__TASK DESCRIPTION__. Read the entries below and pull out each line with the string "computer".

__STUDY MATERIAL__.
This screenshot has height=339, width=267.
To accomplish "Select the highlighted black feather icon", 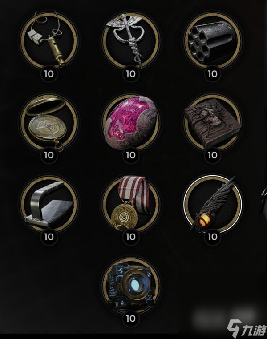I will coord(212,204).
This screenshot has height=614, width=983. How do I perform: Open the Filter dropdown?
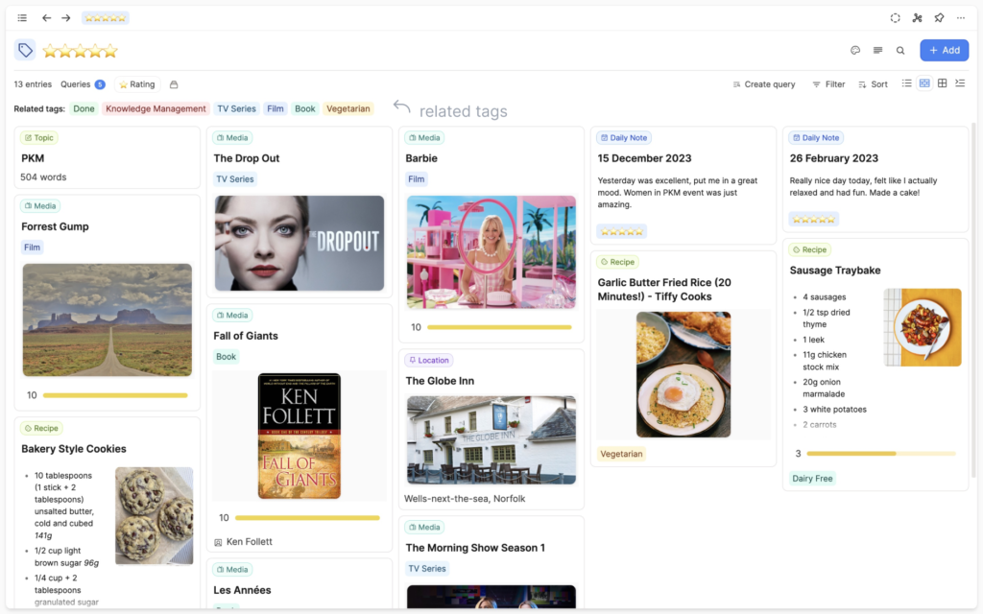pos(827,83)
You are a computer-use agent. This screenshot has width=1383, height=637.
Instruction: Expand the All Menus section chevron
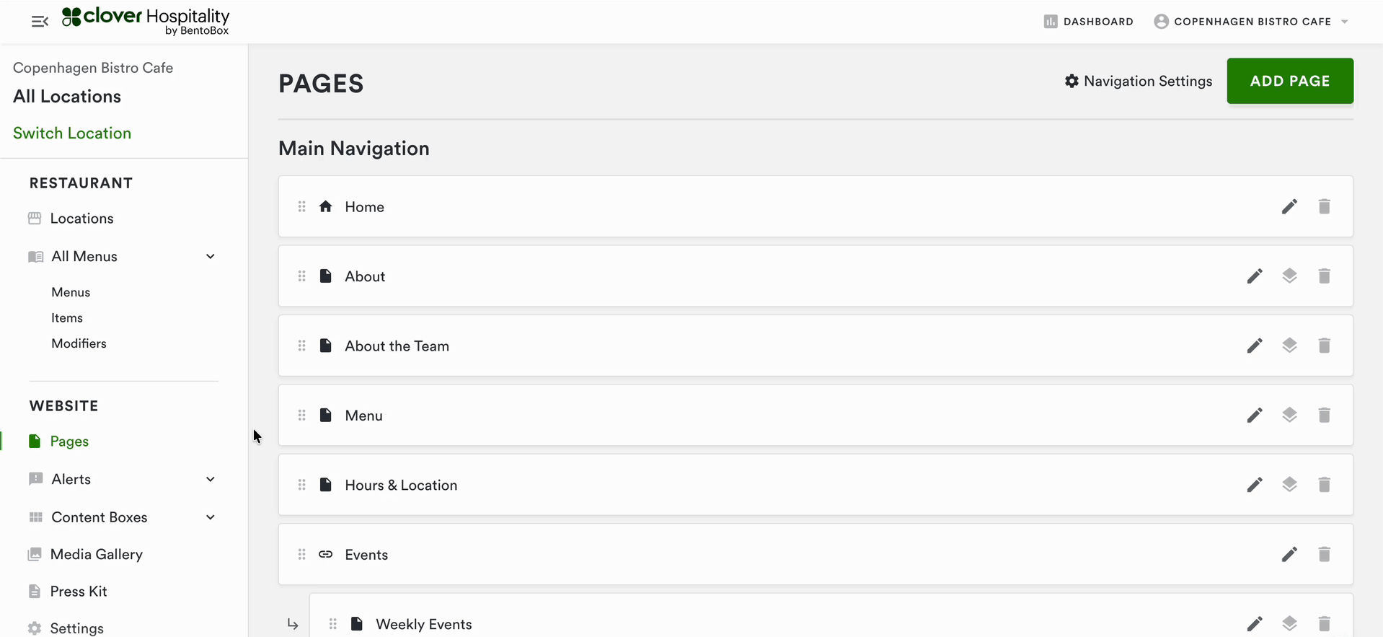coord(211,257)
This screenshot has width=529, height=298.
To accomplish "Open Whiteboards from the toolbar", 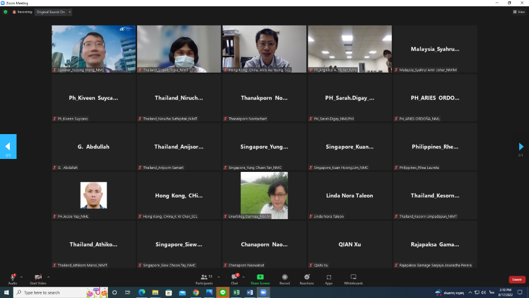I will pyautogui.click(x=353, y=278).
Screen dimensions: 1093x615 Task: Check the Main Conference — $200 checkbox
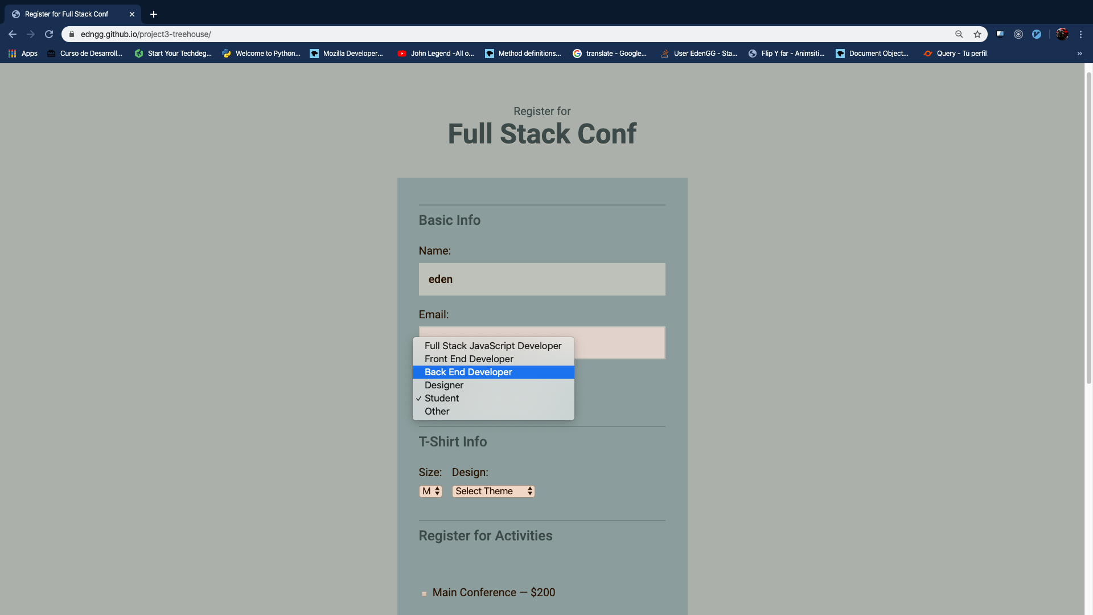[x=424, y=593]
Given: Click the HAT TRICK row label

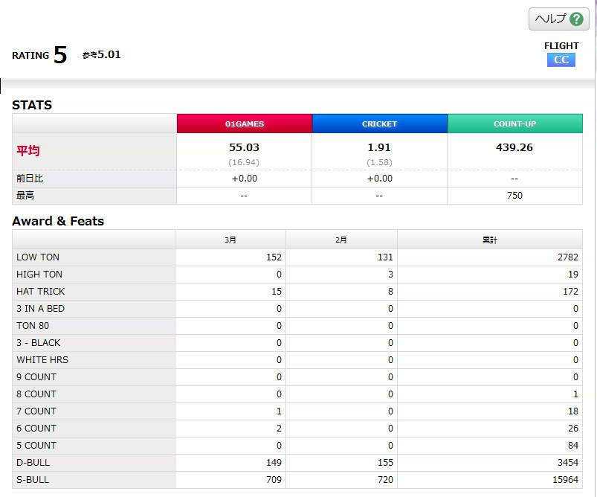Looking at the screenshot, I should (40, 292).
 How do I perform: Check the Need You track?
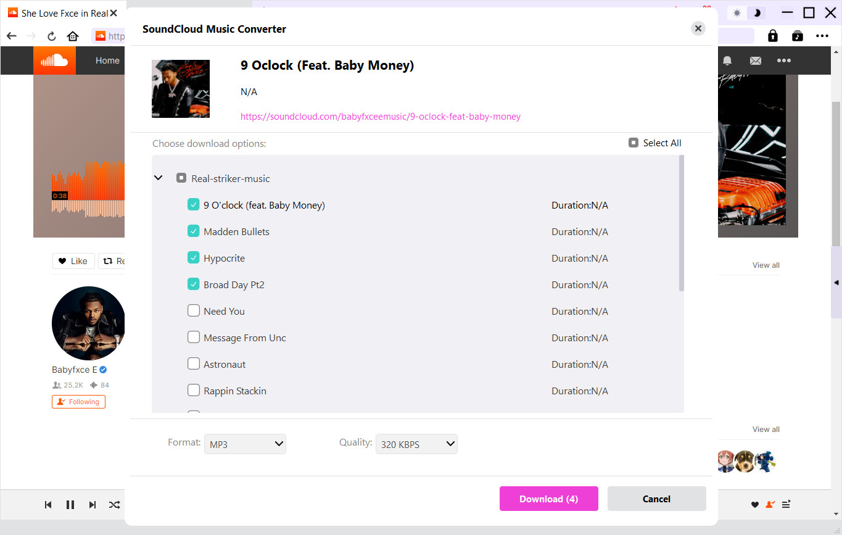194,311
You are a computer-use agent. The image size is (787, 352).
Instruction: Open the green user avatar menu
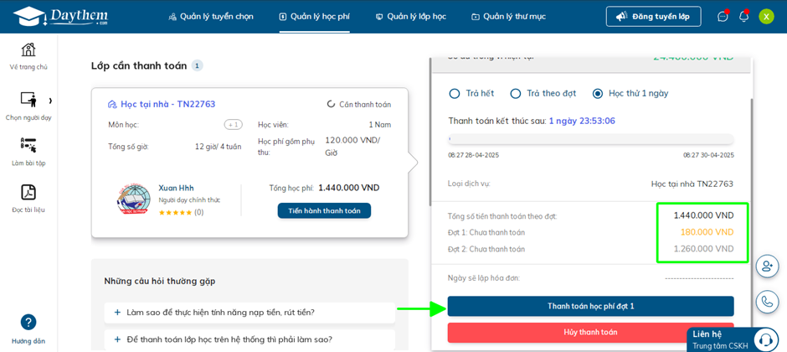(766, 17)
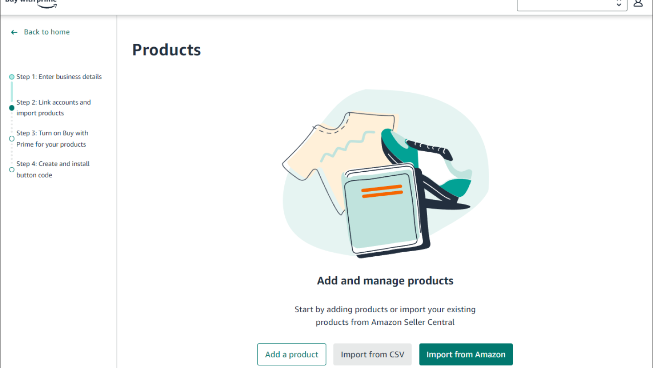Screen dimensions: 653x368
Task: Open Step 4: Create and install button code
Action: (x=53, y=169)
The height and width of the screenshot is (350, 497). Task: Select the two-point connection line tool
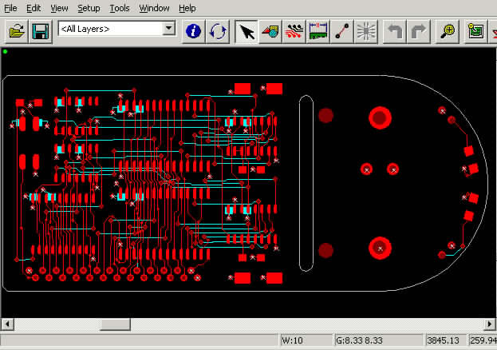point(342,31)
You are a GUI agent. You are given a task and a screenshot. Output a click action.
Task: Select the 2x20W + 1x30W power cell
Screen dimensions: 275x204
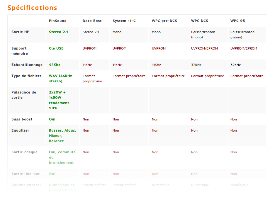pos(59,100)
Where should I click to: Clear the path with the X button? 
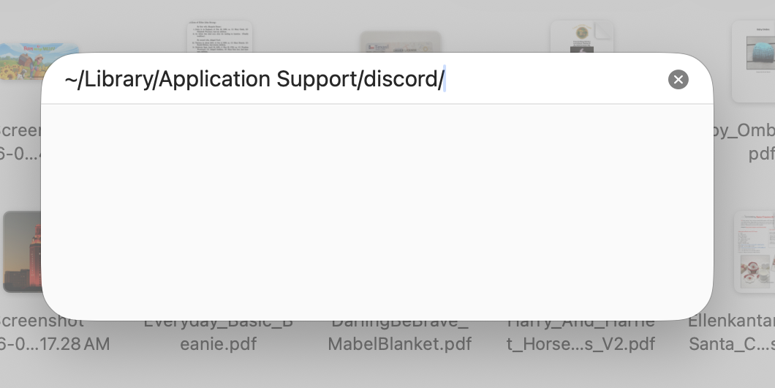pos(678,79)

__TASK OUTPUT__.
You are a computer-use agent. This screenshot has width=1383, height=637.
You are a computer-use agent. The image size is (787, 352).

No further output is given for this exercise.